──────── Records to use

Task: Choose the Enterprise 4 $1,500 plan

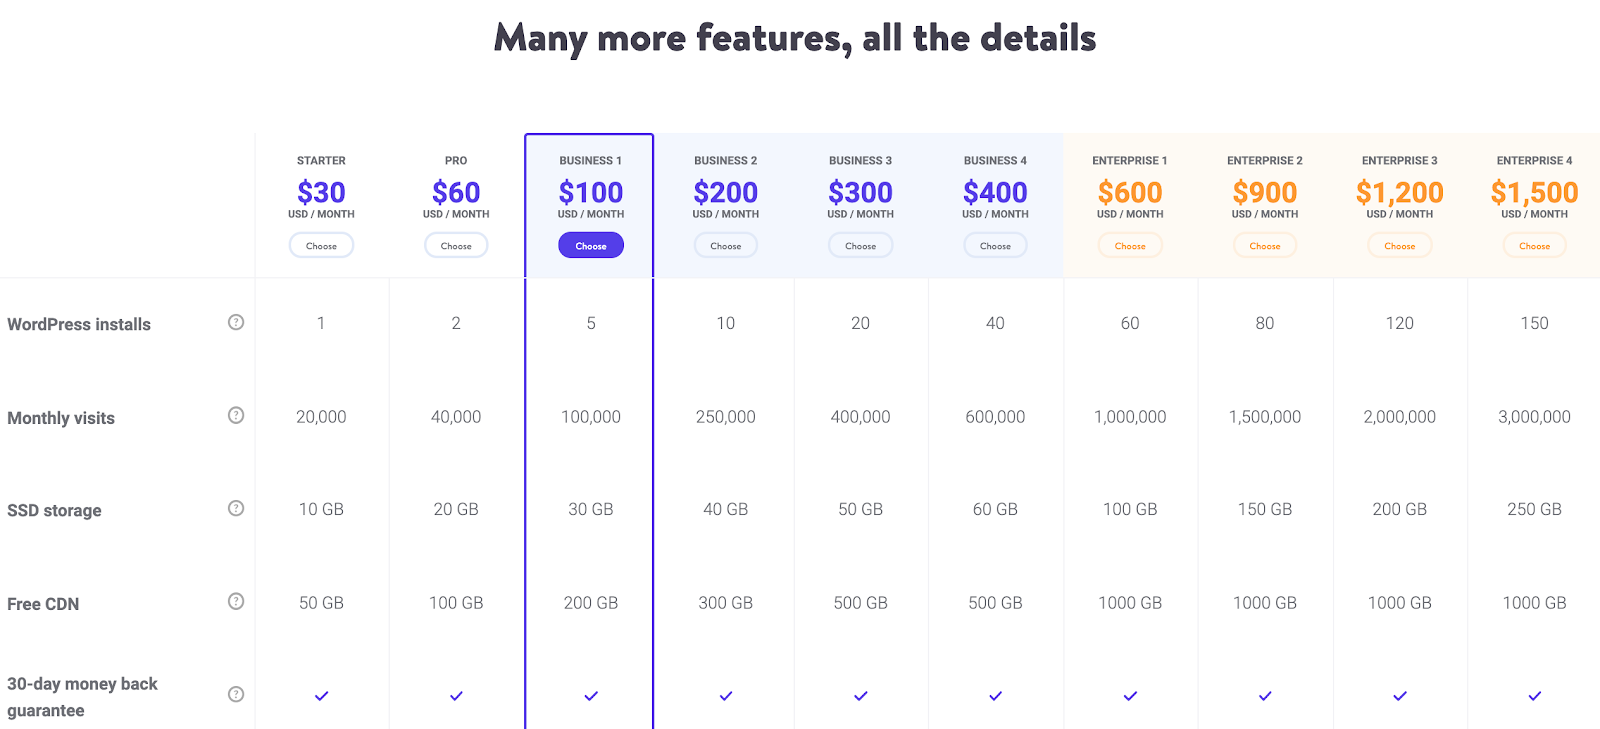Action: tap(1534, 245)
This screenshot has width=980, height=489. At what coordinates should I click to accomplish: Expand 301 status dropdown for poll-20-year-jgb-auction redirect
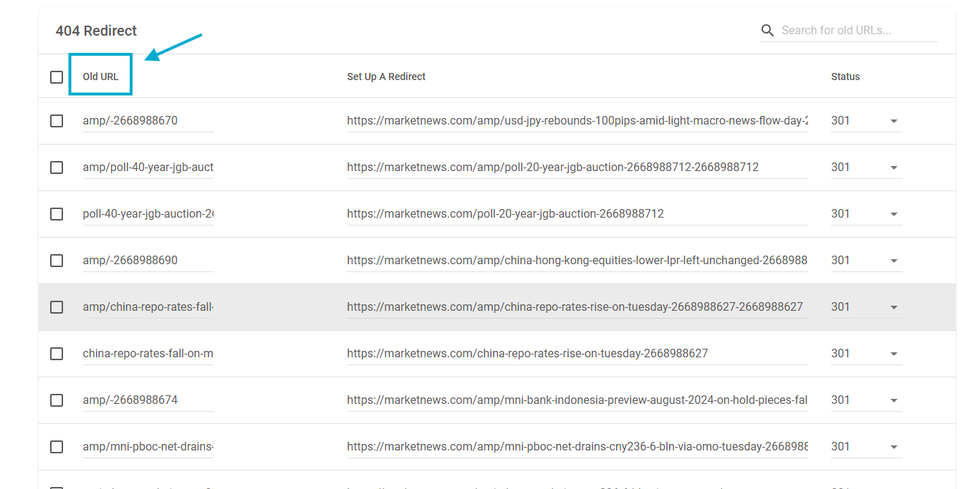point(894,214)
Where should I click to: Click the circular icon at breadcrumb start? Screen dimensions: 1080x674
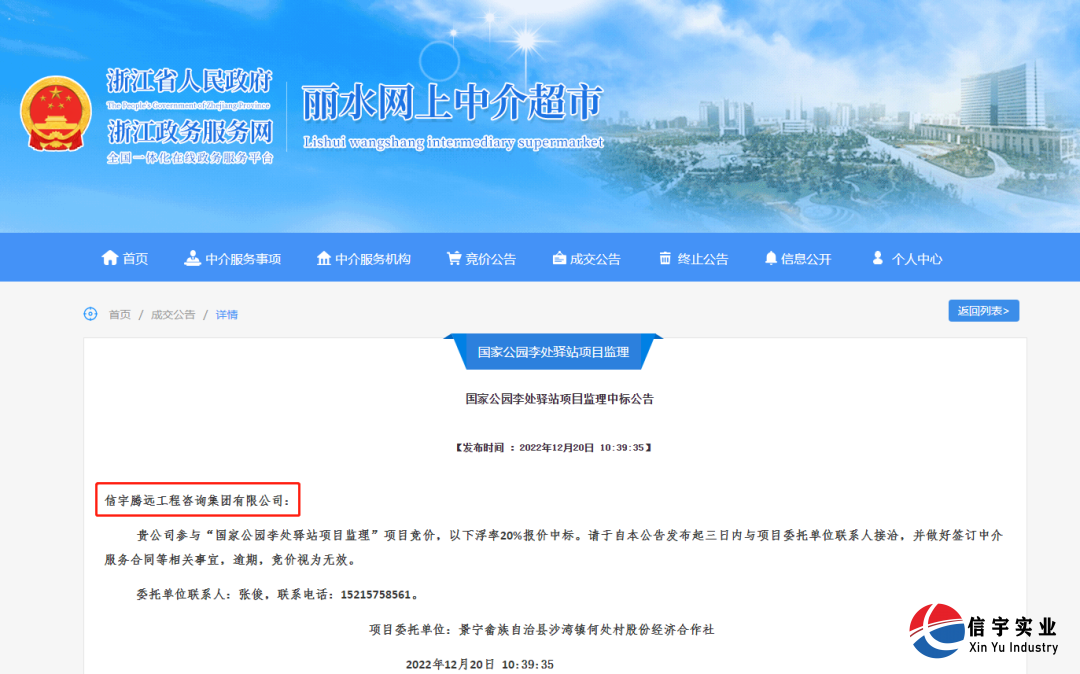pos(90,314)
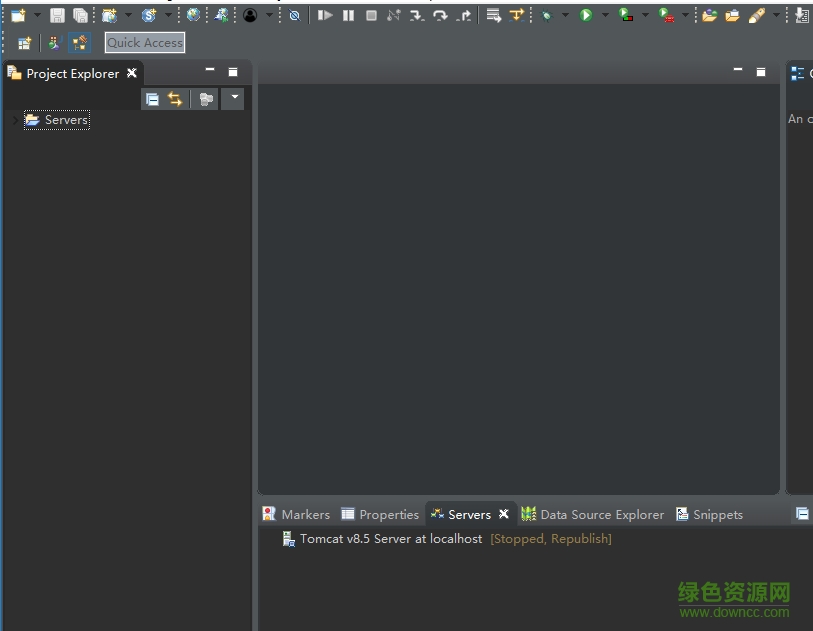The width and height of the screenshot is (813, 631).
Task: Click the Save icon in toolbar
Action: coord(57,15)
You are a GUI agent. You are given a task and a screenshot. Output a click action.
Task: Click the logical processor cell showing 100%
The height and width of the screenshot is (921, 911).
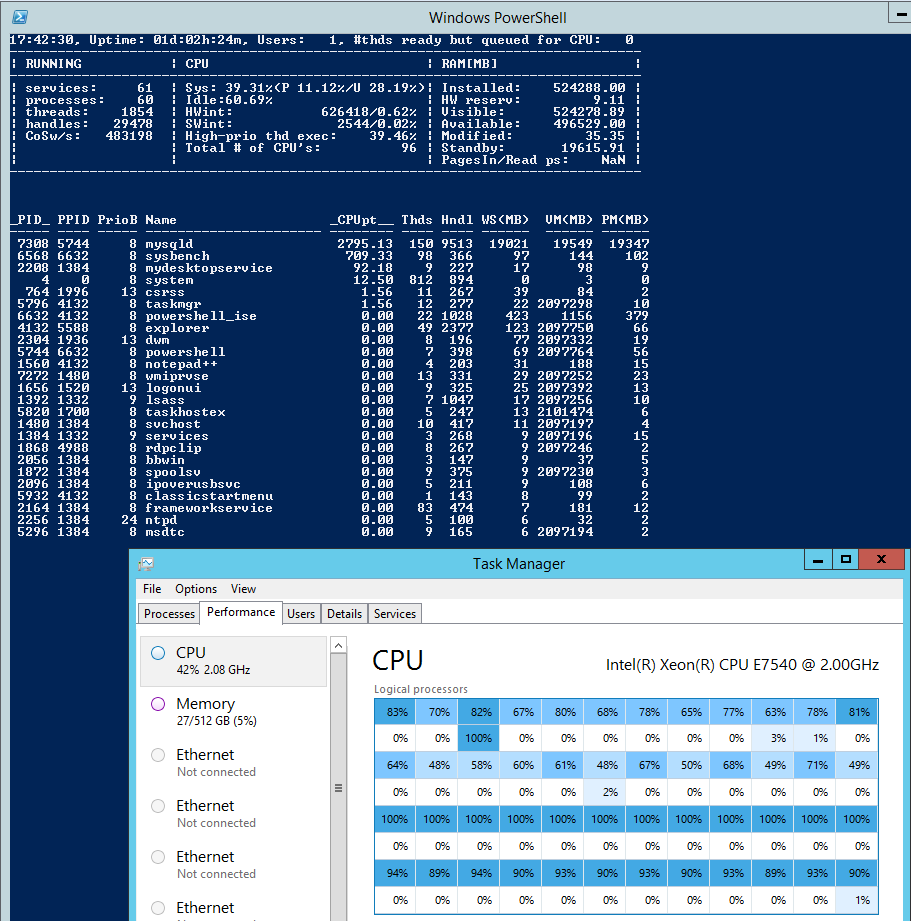point(479,738)
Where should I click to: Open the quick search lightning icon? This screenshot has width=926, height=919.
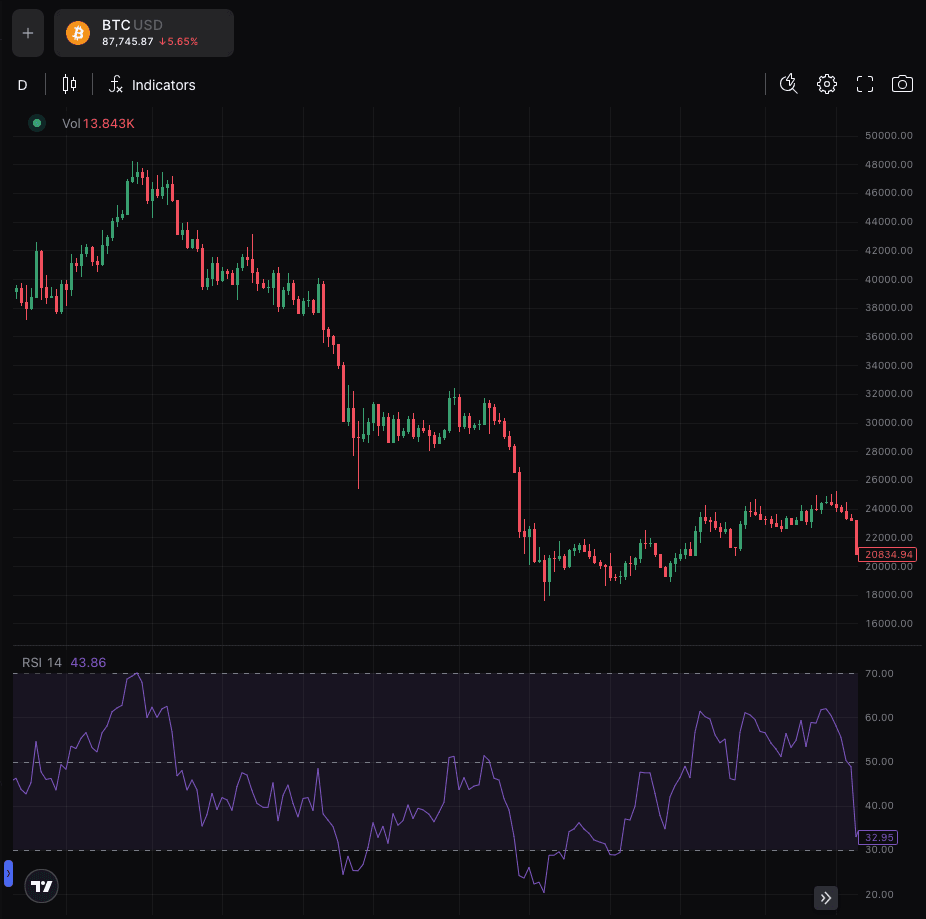tap(789, 84)
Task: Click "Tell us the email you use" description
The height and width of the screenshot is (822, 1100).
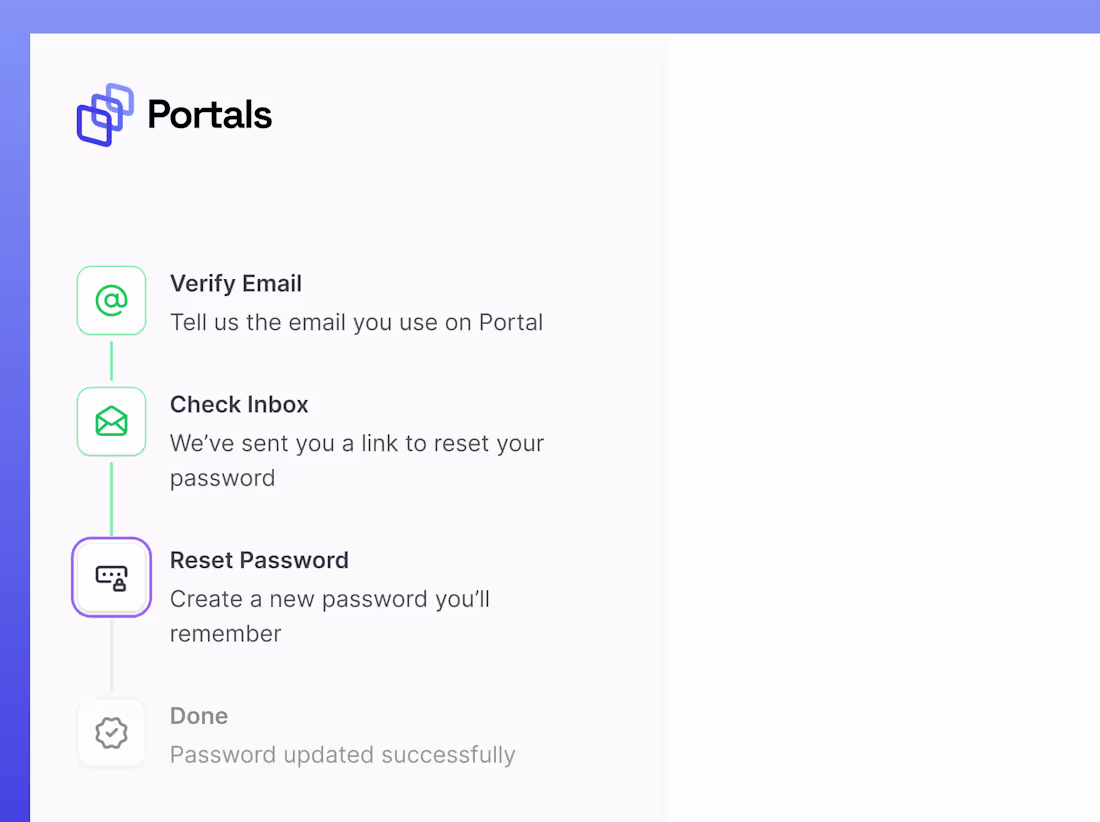Action: click(356, 323)
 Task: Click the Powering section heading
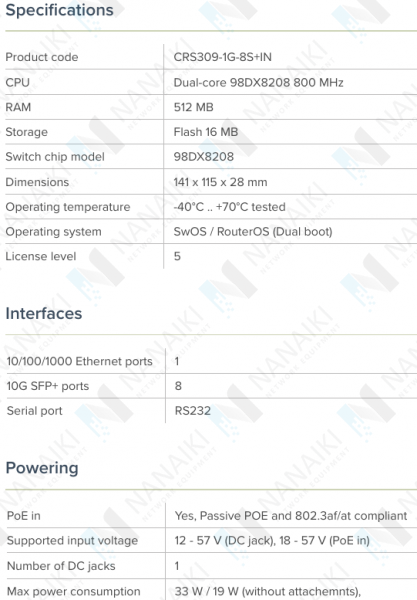[42, 468]
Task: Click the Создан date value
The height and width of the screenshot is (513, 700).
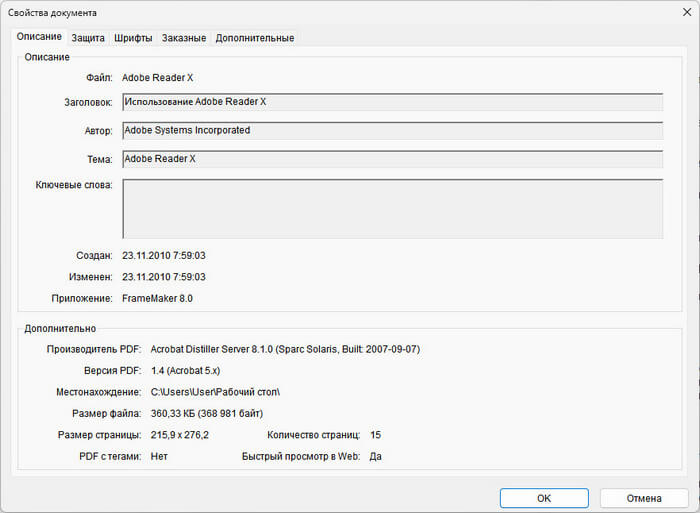Action: (164, 256)
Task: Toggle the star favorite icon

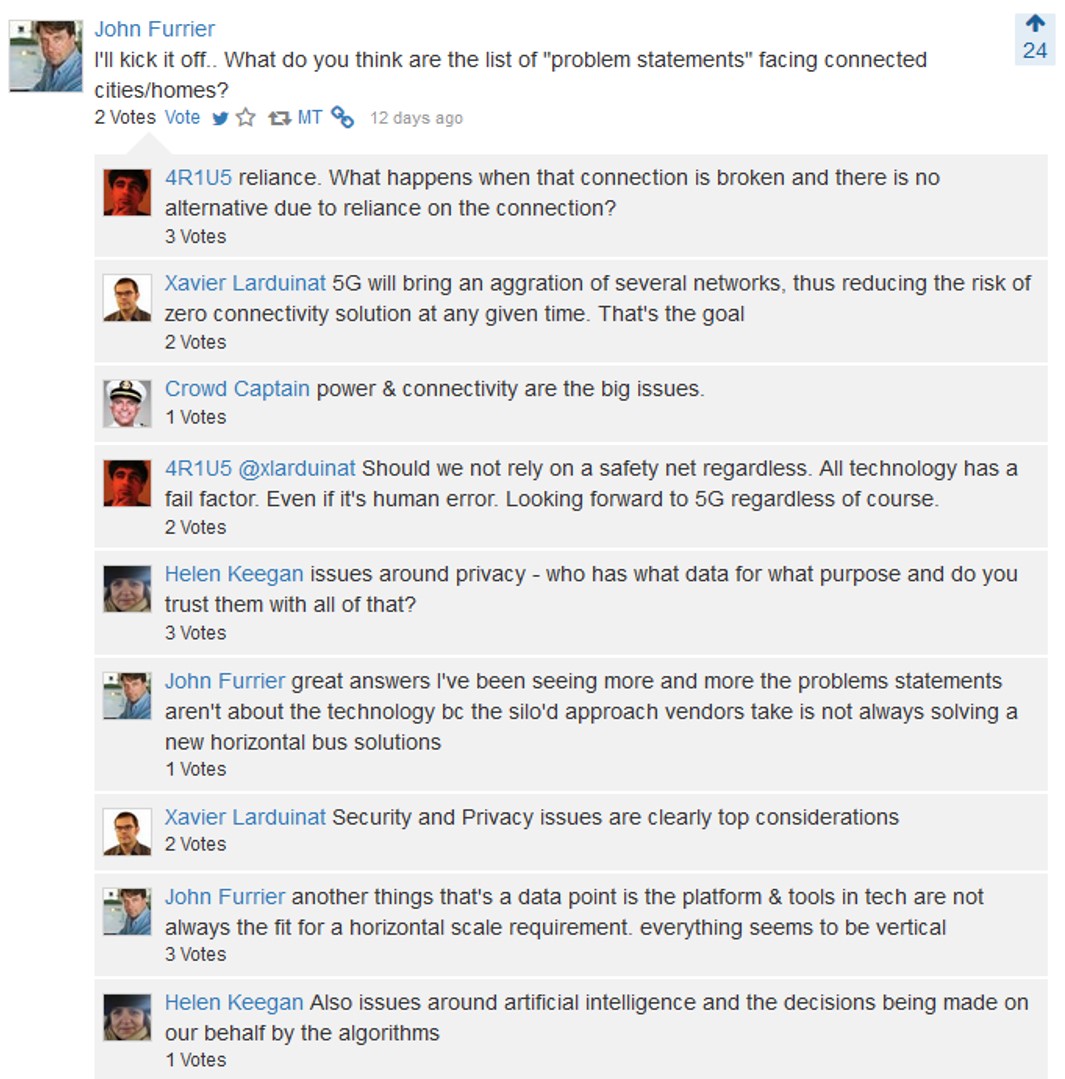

────────────────

What to produce:
Please list every line of the listing above that contains the word "This".

Worked solution:
This screenshot has width=980, height=489. At what coordinates should I click to accomplish: Expand 301 status dropdown for poll-20-year-jgb-auction redirect
Where should I click to: Open the quick search lightning icon? This screenshot has width=926, height=919.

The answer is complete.